Industrie

Granit : Les entreprises du Sidobre tarnais font bloc

Par Agnès Baritou, le 20 février 2015

Concentrée dans le massif tarnais du Sidobre, la production midi-pyrénéenne de granit est la plus élevée de France. Pour faire face aux difficultés, la filière se structure.
Le Journal des Entreprises
Le Journal des Entreprises — Photo : Le Journal des Entreprises

« Depuis cinq ou six ans, nous avons moins de marges », confie Thierry Pereira, commercial chez Senegatz. Cette PME de 22 salariés et 3 M€ de CA basée à Lacrouzette (81) est spécialisée dans la fabrication sur mesure de monuments et articles funéraires, qu'elle revend aux marbreries et pompes funèbres. Son granit provient du massif de Sidobre, mais aussi de Bretagne, d'Afrique du Sud ou de Norvège. « Le secteur connaît des difficultés, poursuit Thierry Pereira. Il y a l'essor de la crémation, qui fait diminuer le besoin de granit, mais aussi l'importation de monuments via l'Inde et la Chine que font certaines centrales d'achat, plus compétitives sur le prix mais pas sur la qualité... » 

Ce constat est largement partagé par les acteurs d'une filière du granit conséquente en Midi-Pyrénées. Le secteur de l'extraction et de la transformation des roches ornementales (marbre, granit, pierre) représente dans la région quelque 200 entreprises dont 130 dans le Sidobre. Ces entreprises, de moins de 20 salariés pour 95 % d'entre elles, s'adressent à trois marchés : le bâtiment (20 %), le funéraire (65 %) et la voirie (10 %). La filière du granit emploie directement 1.200 personnes en région, dont 800 dans le Tarn. Mais un diagnostic commandité par la CCI du Tarn et l'OPCA 3+ a révélé en 2012 une situation en demi-teinte. « Les entreprises souffrent de l'importation de produits finis venant surtout d'Asie, des évolutions sociétales sur le marché du funéraire, d'une pression croissante sur les prix », énumère Sandrine Bonnet, conseillère entreprises au pôle industrie de la CCI du Tarn.

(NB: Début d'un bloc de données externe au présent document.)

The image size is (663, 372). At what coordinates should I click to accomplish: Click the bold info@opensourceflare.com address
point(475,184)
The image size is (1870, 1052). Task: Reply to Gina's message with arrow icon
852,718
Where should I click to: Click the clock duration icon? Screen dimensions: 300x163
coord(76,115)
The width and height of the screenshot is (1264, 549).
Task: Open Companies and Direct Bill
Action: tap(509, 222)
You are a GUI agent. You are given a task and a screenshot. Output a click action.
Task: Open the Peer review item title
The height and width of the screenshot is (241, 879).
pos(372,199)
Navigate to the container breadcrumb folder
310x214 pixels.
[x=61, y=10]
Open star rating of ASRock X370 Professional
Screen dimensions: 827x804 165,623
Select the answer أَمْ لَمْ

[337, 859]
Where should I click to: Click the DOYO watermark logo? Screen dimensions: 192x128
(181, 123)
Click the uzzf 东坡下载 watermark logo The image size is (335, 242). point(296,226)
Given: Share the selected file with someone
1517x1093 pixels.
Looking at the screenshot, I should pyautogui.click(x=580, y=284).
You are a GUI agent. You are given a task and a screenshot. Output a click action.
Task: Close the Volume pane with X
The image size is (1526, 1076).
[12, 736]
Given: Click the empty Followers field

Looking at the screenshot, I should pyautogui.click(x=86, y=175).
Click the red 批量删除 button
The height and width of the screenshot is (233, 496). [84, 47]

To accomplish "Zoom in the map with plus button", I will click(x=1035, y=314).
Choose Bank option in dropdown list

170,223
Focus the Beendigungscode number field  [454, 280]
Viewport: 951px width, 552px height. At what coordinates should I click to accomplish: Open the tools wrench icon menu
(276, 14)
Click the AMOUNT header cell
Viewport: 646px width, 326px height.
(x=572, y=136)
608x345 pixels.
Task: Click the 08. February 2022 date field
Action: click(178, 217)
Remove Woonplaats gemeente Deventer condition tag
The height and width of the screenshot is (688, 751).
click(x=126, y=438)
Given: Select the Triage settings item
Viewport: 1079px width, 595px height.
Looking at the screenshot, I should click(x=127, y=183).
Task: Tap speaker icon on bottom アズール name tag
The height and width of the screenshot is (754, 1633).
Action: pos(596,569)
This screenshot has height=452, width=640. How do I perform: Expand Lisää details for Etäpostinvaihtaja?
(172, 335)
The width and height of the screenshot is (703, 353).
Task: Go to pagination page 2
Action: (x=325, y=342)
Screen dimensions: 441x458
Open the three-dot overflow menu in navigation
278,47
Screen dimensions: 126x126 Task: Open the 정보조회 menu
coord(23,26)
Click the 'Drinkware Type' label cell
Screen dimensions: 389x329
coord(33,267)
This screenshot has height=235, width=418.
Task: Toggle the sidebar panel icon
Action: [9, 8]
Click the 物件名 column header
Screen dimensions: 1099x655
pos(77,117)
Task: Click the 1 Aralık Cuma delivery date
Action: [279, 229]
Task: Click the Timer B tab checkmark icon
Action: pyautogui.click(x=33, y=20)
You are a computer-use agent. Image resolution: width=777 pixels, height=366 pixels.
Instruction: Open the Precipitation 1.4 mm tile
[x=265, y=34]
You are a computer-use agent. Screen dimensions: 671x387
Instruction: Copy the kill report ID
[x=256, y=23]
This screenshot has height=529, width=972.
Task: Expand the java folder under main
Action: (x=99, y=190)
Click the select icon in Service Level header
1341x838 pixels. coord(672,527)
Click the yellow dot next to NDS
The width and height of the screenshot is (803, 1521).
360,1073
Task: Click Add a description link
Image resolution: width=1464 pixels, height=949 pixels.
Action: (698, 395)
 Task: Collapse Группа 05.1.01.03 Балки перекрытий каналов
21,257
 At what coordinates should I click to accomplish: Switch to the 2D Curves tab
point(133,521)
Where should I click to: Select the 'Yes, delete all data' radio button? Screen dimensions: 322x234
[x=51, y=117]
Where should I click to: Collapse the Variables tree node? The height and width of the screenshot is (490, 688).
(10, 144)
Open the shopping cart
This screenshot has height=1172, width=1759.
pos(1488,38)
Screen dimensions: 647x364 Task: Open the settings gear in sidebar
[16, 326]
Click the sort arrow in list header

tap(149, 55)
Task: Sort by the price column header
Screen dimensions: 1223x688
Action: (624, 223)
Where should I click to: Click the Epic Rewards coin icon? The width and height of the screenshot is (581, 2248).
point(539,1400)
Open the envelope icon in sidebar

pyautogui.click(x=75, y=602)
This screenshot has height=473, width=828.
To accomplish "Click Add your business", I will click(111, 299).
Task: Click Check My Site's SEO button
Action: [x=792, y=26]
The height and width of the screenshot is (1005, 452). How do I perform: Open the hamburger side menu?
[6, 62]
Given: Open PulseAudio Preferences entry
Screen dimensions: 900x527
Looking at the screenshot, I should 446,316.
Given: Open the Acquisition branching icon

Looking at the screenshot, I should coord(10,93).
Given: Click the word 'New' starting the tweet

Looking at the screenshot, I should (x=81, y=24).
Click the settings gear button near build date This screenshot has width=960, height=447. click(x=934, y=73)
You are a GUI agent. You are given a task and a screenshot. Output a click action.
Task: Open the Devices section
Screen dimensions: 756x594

De nombreuses entreprises ont disparu : il existe ainsi une quinzaine de carriers sur le Sidobre, contre une cinquantaine il y a 15 ans.

L'association Granit et Pierres porte le plan d'actions
Pour fédérer la filière, l'association Granit et Pierres du Sidobre a été créée en janvier 2014. Elle compte aujourd'hui une trentaine d'entreprises adhérentes. « Notre objectif pour 2015 ? Attirer plus d'entreprises, souligne Luc Segonne, président de l'association. Nous avons créé notre site internet et imprimé des plaquettes de promotion. Nous allons présenter ces outils de communication à la profession lors d'une réunion en février. » Se faire connaître, travailler sur l'image, participer à des salons comme la foire économique de Castres où l'association était présente en septembre 2014, telles sont les priorités de la feuille de route de l'association. « Notre budget du plan d'action 2014-2015 (180.000 euros) est en partie bouclé. Nous avons eu des aides du Département, de la Région, de l'État, nous travaillons avec la CCI et la Chambre des métiers et de l'artisanat du Tarn, et le Syndicat Mixte des Hautes Terres d'Oc. »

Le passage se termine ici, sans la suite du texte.